__What the task asks__:
Lay out the data below as a Markdown table with a column named Number for the row number and a column named Data line for each line, skipping blank lines and leaving the pictures out.

__Raw records__:

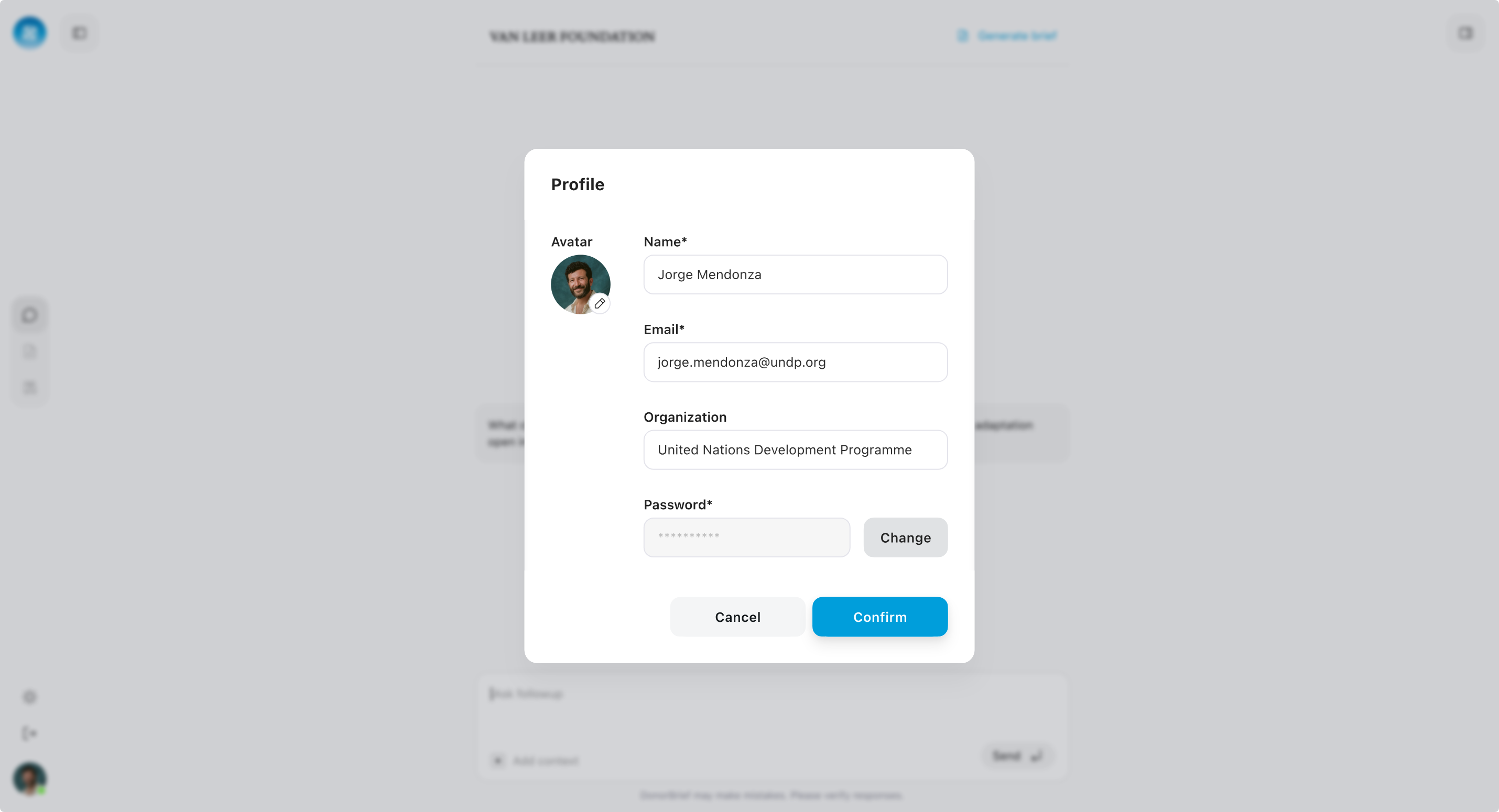The image size is (1499, 812).
Task: Click the logout icon near the bottom left
Action: click(30, 733)
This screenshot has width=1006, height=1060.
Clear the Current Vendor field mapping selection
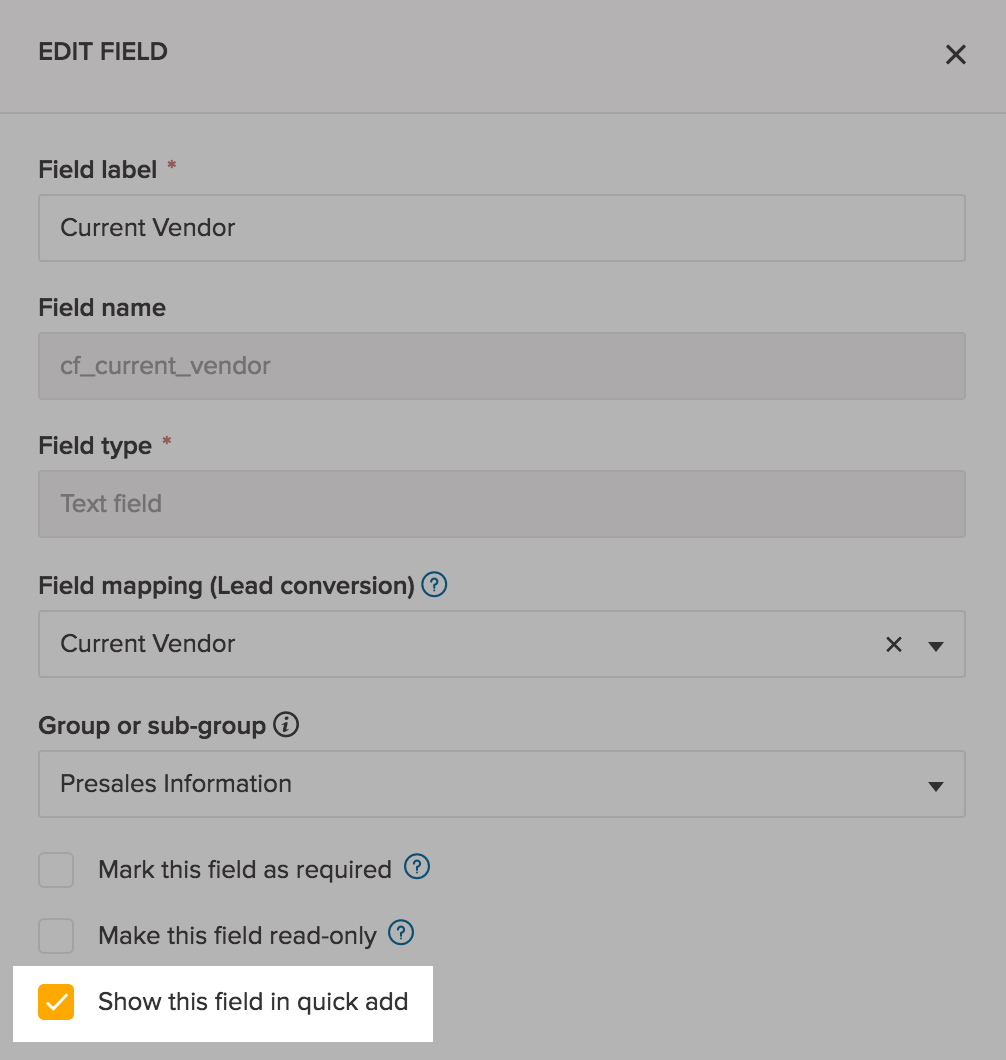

__Solved exercise__:
| Number | Data line |
|---|---|
| 1 | The image size is (1499, 812). |
| 2 | Task: Click the logout icon near the bottom left |
| 3 | Action: click(30, 733) |
| 4 | This screenshot has width=1006, height=1060. |
| 5 | Clear the Current Vendor field mapping selection |